Es mangelte nicht an Kritik seitens der Löwen: Sie hätten zu wenig Feuer und Leidenschaft, Ihr Produkt sei leicht zu kopieren und insgesamt verbesserungswürdig. Konnten Sie diese Vorwürfe nachvollziehen?
Grundsätzlich müssen wir sagen, dass die Kritik seitens der Löwen immer sehr konstruktiv war – meiner Meinung nach kommen sie durch den Zusammenschnitt des Auftritts etwas wilder und strenger rüber als sie es in Wahrheit sind. Da wir unser Unternehmen neben unseren Vollzeitjobs beziehungsweise neben dem Studium gegründet haben, haben wir wohl nicht den Gründer-Idealvorstellungen einiger Löwen entsprochen. Wir wollten aber zeigen, dass es auch andere Wege gibt, ein Start-up zu führen. Die Kritikpunkte, die direkt das Produkt betroffen haben, haben wir uns natürlich zu Herzen genommen und im vergangenen halben Jahr Schritt für Schritt abgearbeitet.

Der Pitch glich einer Zitterpartie. Nach und nach stiegen alle Löwen aus. Am Ende investierte Ralf Dümmel 100.000 Euro für 30 Prozent Ihres Start-ups, zehn Prozent mehr als von Ihnen vorgeschlagen. Wie ging die Zusammenarbeit mit ihm nach der Aufzeichnung weiter?
Wir haben uns direkt nach dem Pitch mit dem Team von Ralf Dümmel zusammengesetzt und die nächsten Schritte grob abgesprochen. Zurzeit haben wir fast täglich Kontakt und arbeiten eng zusammen. Wir können auf jeden Fall sagen, dass es uns sehr viel Spaß macht und wir diesen Schritt bisher nicht bereuen.

Carsten Maschmeyer riet Ihnen, den Namen des Produkts im Hinblick auf einen besseren Wiedererkennungswert zu ändern. Haben Sie sich daran gehalten?

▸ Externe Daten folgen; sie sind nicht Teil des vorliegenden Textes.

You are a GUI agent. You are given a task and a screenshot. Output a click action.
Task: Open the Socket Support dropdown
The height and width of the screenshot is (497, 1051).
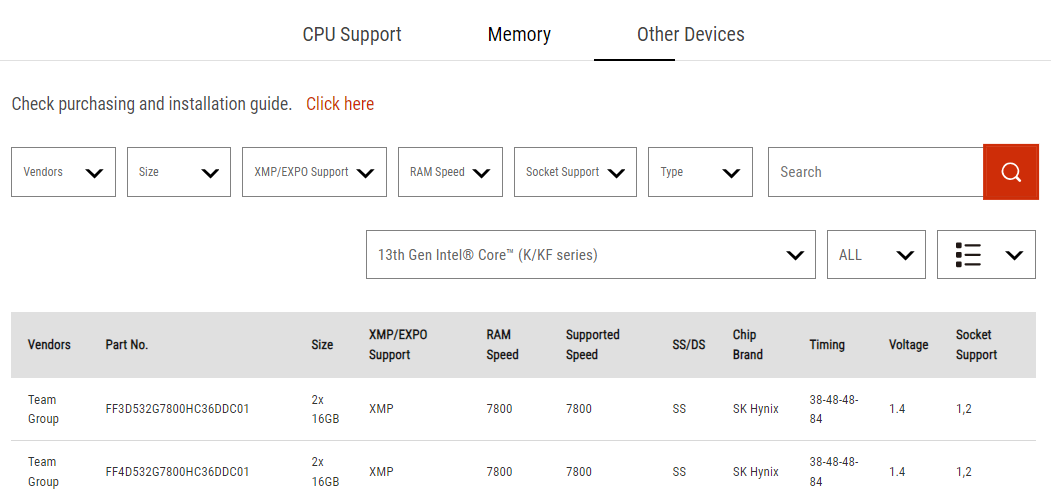pyautogui.click(x=575, y=172)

Die Streifen haben tatsächlich einen eigenen Namen bekommen, den Firmennamen aber wollten wir nicht ändern. Vielleicht konnten wir das in der Sendung nicht ausreichend kommunizieren, aber natürlich wollen wir unsere Produktpalette erweitern und haben hierzu auch bereits neue Ideen und Konzepte ausgearbeitet, die unter dem Namen „GlowGarage“ erscheinen sollen.